Exercise:
Exactly reproduce the line containing "The image size is (1568, 747)." and all later lines to the end of the entries, leaving the pictures out of your copy.

[[ Given information, beginning ]]

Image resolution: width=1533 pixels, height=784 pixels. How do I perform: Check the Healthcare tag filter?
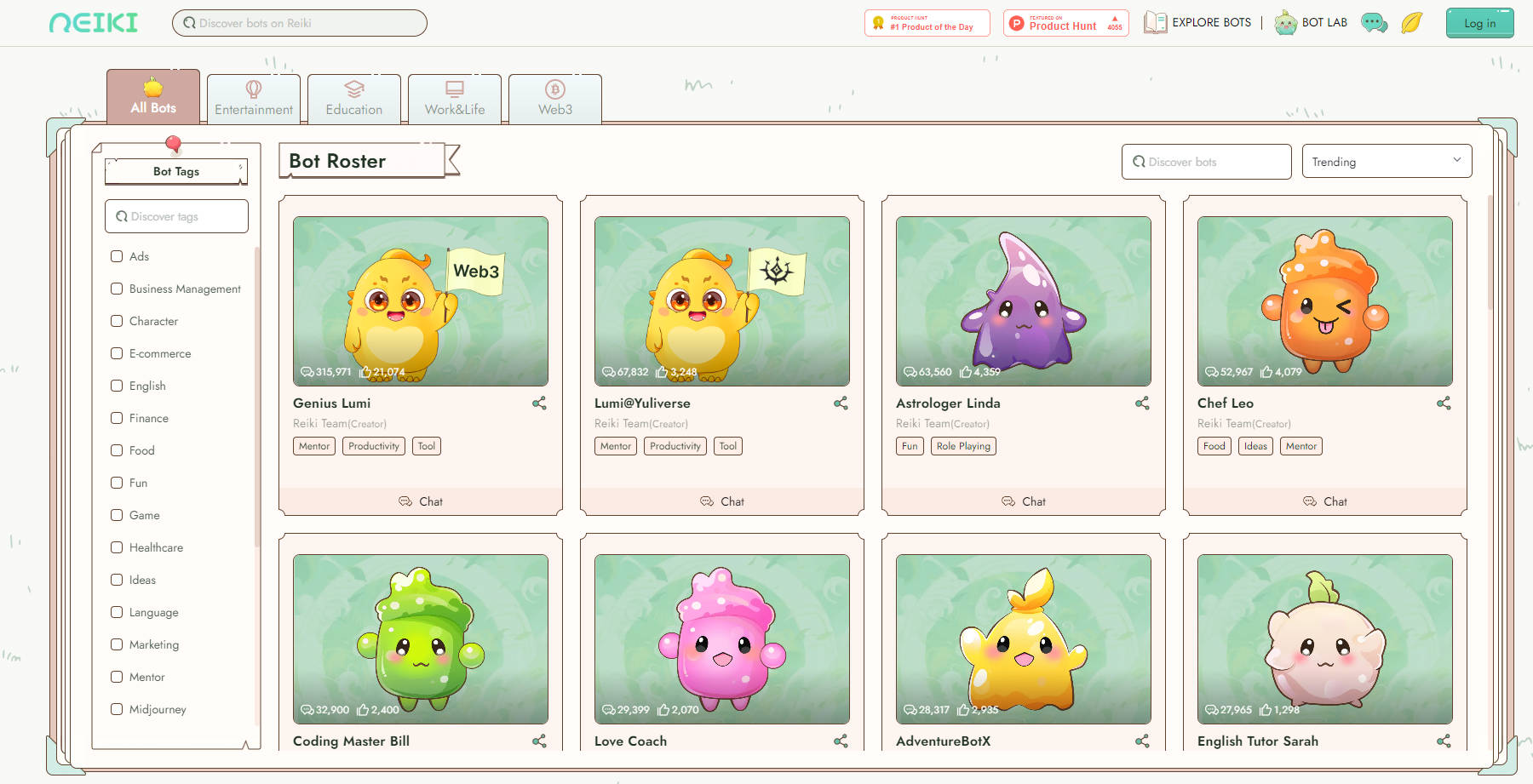click(117, 547)
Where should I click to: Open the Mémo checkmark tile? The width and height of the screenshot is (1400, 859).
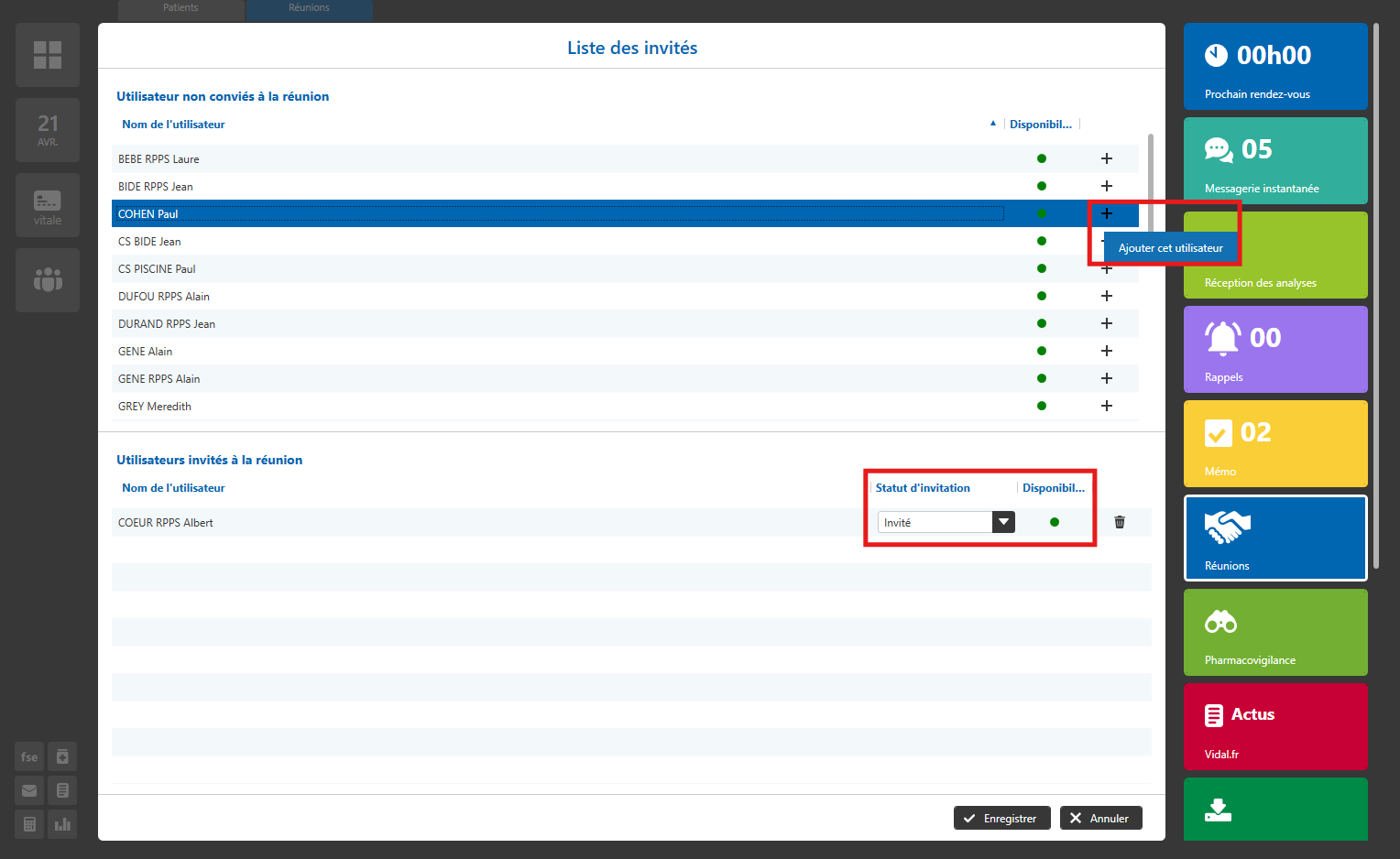[1274, 444]
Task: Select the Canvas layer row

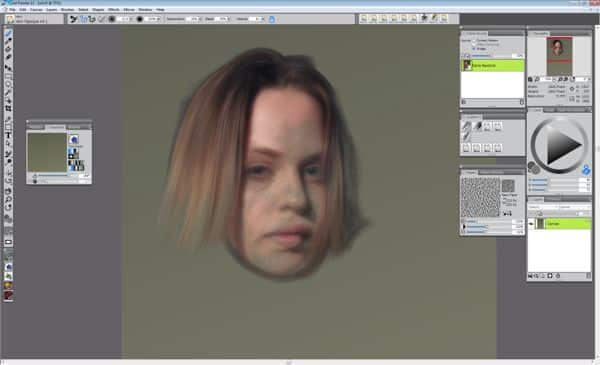Action: 563,224
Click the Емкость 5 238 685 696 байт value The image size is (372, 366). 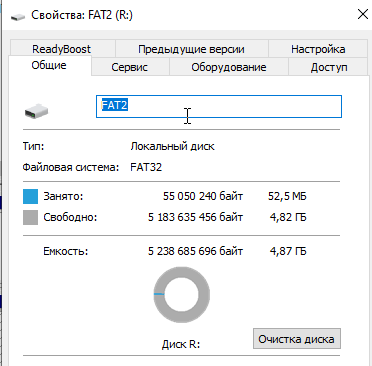tap(195, 251)
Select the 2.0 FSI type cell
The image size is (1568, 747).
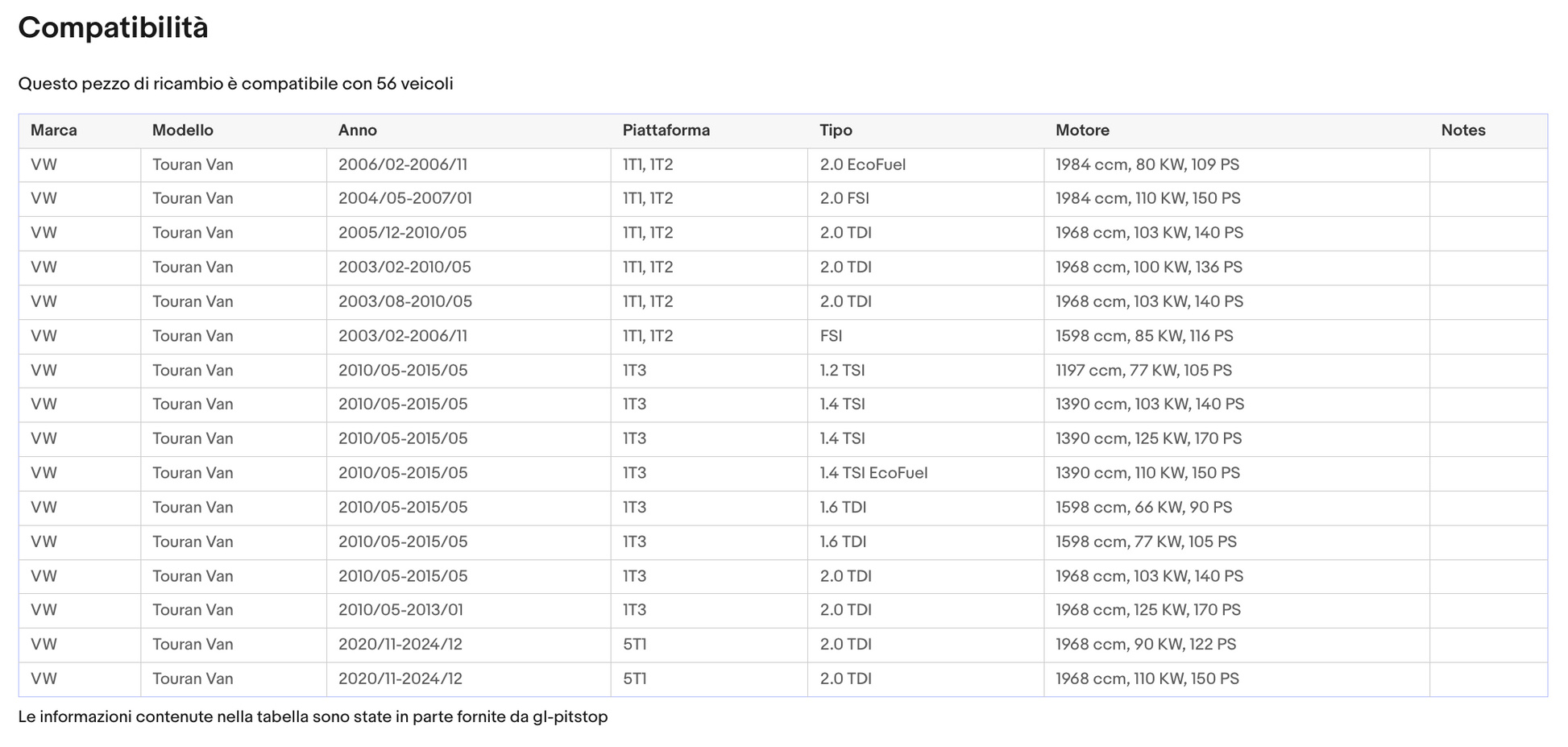926,199
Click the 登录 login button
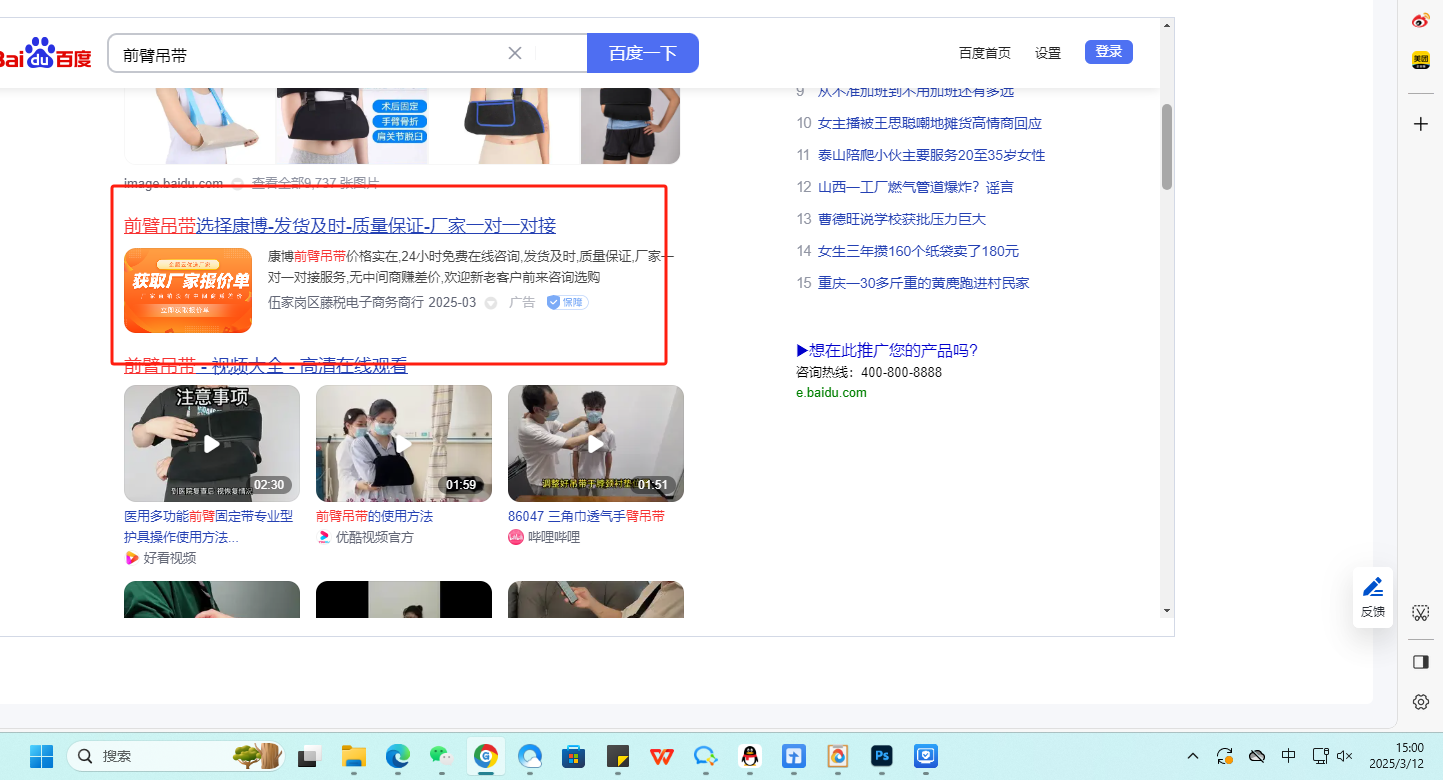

[[ Given information, end ]]

Written response:
The image size is (1568, 747).
926,199
Click the 登录 login button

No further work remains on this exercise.